For synthesis-based speech BCIs aiming to provide auditory feedback, latency must be kept at a minimum to avoid disruption of speech production. Previous evidence suggests that acoustic feedback at a 200 ms latency can disrupt adult speech production [97]. Although slow and prolonged speech can be maintained at longer delays than 200 ms, shorter delays are needed in fast-paced natural speech [98, 99]. Studies in delayed auditory feedback have found that delays less than 75 ms are hardly perceptible to speakers, and fast-paced speech can be maintained with such delay, while optimal delay is less than 50 ms [100,101,102].

Decoding Silent Speech

Many of the studies we reviewed here were based on overt speech production in which subjects clearly enunciated their speech and produced normal acoustic speech waveforms. This acoustic output can be critically useful for training speech decoders and for providing ground truth when attempting to segment neural signals that correspond with spoken words, phrases, or sentences. However, for patients who are locked-in, overt speech production is severely impacted, if not outright impossible. Therefore, speech BCI systems for patients with LIS may need to be trained on and decode silent speech. Speech can be silent either because no attempt is made to phonate or articulate (covert speech) or because articulation occurs without phonation (mimed speech). In patients with different degrees of paralysis of the muscles for phonation and articulation, speech may be silent even though the patient is attempting to phonate and/or articulate (attempted speech). In overt speech studies, training labels are easily obtainable during neural recording sessions in the form of simultaneous audio recording. For silent speech, experimental paradigms need to be carefully designed for subjects to vocalize with predictable and precise timing. Such experiments are even more challenging with LIS patients, who have difficulty in giving feedback, verbally or otherwise.
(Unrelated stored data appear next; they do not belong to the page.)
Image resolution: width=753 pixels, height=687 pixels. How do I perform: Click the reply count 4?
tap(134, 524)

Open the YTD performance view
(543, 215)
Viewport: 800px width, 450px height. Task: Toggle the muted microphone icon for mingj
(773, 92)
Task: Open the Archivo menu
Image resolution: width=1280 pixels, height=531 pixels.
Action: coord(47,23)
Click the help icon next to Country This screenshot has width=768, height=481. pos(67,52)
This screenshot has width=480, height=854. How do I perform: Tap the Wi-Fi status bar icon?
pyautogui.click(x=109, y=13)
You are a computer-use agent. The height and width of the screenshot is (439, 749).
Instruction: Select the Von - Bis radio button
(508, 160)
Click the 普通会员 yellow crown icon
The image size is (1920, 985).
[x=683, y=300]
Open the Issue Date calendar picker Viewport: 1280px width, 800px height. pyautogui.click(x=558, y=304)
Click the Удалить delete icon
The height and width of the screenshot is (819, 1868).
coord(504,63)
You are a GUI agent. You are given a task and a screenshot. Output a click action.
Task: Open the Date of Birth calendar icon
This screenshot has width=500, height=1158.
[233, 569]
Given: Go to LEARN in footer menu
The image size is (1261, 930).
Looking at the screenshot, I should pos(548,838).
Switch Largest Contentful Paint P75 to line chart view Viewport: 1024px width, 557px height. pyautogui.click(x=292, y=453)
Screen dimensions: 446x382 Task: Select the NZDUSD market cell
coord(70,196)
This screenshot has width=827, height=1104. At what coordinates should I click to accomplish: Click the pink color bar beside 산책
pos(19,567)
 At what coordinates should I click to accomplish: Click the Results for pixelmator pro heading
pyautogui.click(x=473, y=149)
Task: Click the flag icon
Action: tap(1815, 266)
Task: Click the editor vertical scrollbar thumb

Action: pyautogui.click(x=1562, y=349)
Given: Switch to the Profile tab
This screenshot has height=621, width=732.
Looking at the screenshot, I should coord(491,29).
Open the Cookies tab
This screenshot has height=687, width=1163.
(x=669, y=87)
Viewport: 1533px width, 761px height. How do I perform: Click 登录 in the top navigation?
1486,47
Compared to decoding overt speech, silent speech not only fails to provide a ground truth for training but may also produce different patterns of cortical activation. Indeed, most studies of covert speech have shown that it is accompanied by far less cortical activation than overt speech. Moreover, the cortical representations of covert speech may differ from those of overt speech, making it more difficult to adapt successful decoding methods from overt studies to use in LIS patients [103, 104]. Despite these challenges, multiple studies have shown success in phoneme [42, 43], word [50], and sentence classification [28] from ECoG signals (see detailed review of covert speech decoding in [105]). Moreover, in patients with paralysis of speech musculature, cortical activation during attempted speech is comparable to that observed during overt speech in able normal subjects [106]. In addition, progress has been made in synthesizing speech from silently articulated speech (mimed speech) in which subjects move articulators without vocalization [32]. A closed-loop online speech synthesis system based on covert speech has also been proposed [95]. However, online speech synthesis with reasonable intelligibility from silent speech has not yet been achieved at the time of this review.

Conclusions

This review summarizes previous studies on speech decoding from ECoG signals in the larger context of BCI as an alternative and augmentative channel for communication. Different levels of speech representations: phonemes, words, and sentences may be classified from neural signals. Emerging interest in adopting deep learning in neural speech decoding has yielded promising results. Breakthroughs have also been made in directly synthesizing spoken acoustics from ECoG recordings. We also discuss several challenges that must be overcome in develo** a synthesis-based speech BCI for patients with LIS, such as the need for a safe and effective chronically implanted ECoG array with sufficient density and coverage of cortical speech areas, and a real-time system capable of decoding covert or attempted speech in the absence of acoustic output. Despite these challenges, progress continues to advance toward providing an alternate method of speaking for patients with LIS and other severe communication disorders.